We present an unsupervised data processing workflow that is specifically designed to obtain a fast conformational clustering of long molecular dynamics simulation trajectories. In this approach we combine two dimensionality reduction algorithms (cc\_analysis and encodermap) with a density-based spatial clustering algorithm (HDBSCAN). The proposed scheme benefits from the strengths of the three algorithms while avoiding most of the drawbacks of the individual methods. Here the cc\_analysis algorithm is for the first time applied to molecular simulation data. Encodermap complements cc\_analysis by providing an efficient way to process and assign large amounts of data to clusters. The main goal of the procedure is to maximize the number of assigned frames of a given trajectory, while keeping a clear conformational identity of the clusters that are found. In practice we achieve this by using an iterative clustering approach and a tunable root-mean-square-deviation-based criterion in the final cluster assignment.

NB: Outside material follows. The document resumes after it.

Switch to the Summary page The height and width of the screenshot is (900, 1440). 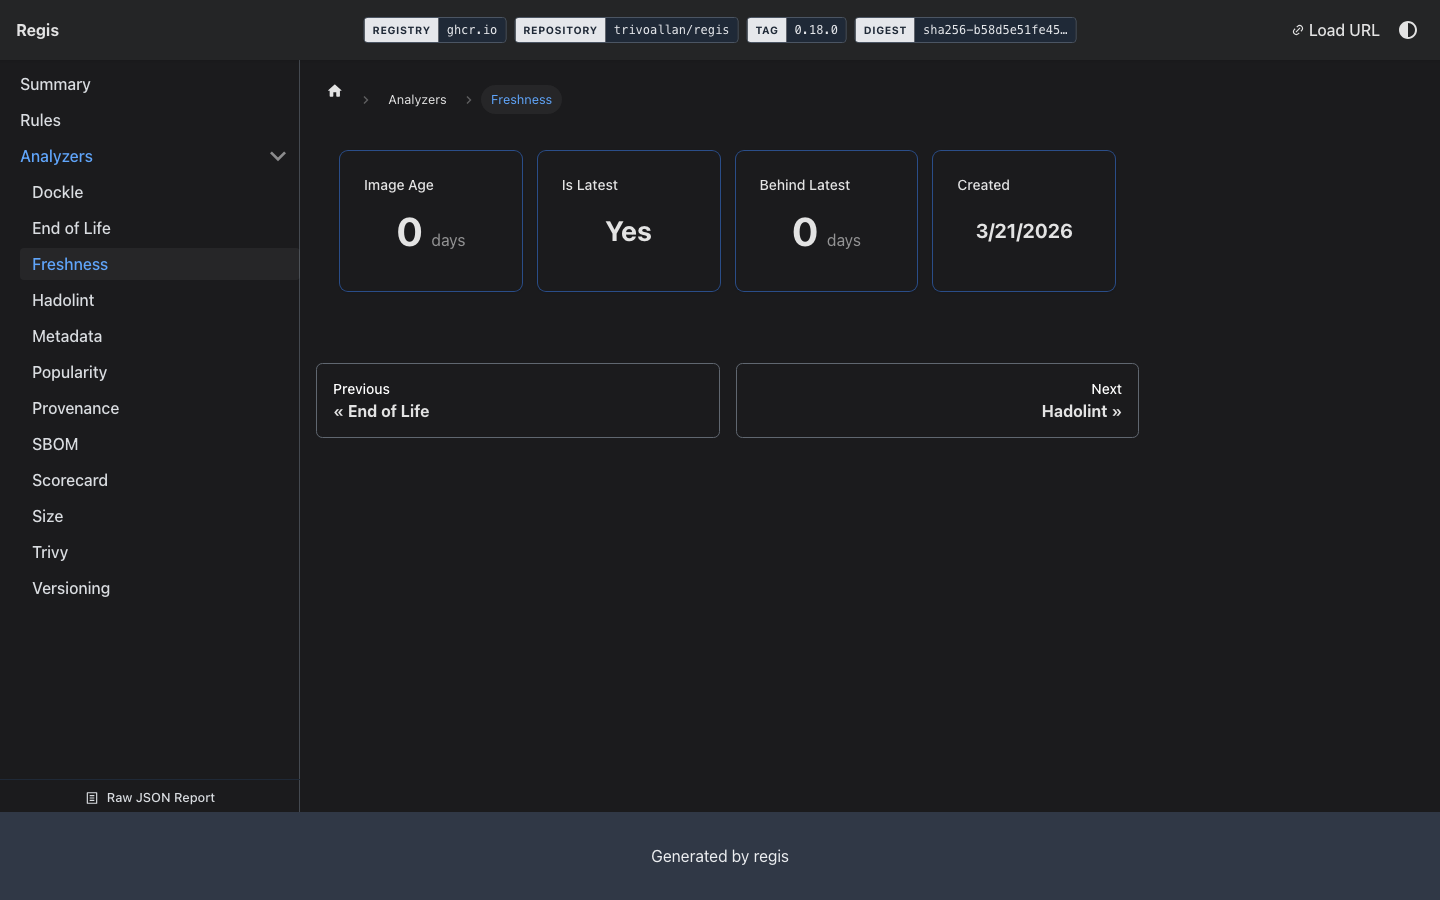55,84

This allows to find clusters of different densities as well as different degrees of structural identity. With the help of four test systems we illustrate the capability and performance of this clustering workflow: wild-type and thermostable mutant of the Trp-cage protein (TC5b and TC10b), NTL9 and Protein B. Each of these systems poses individual challenges to the scheme, which in total give a nice overview of the advantages, as well as potential difficulties that can arise when using the proposed method.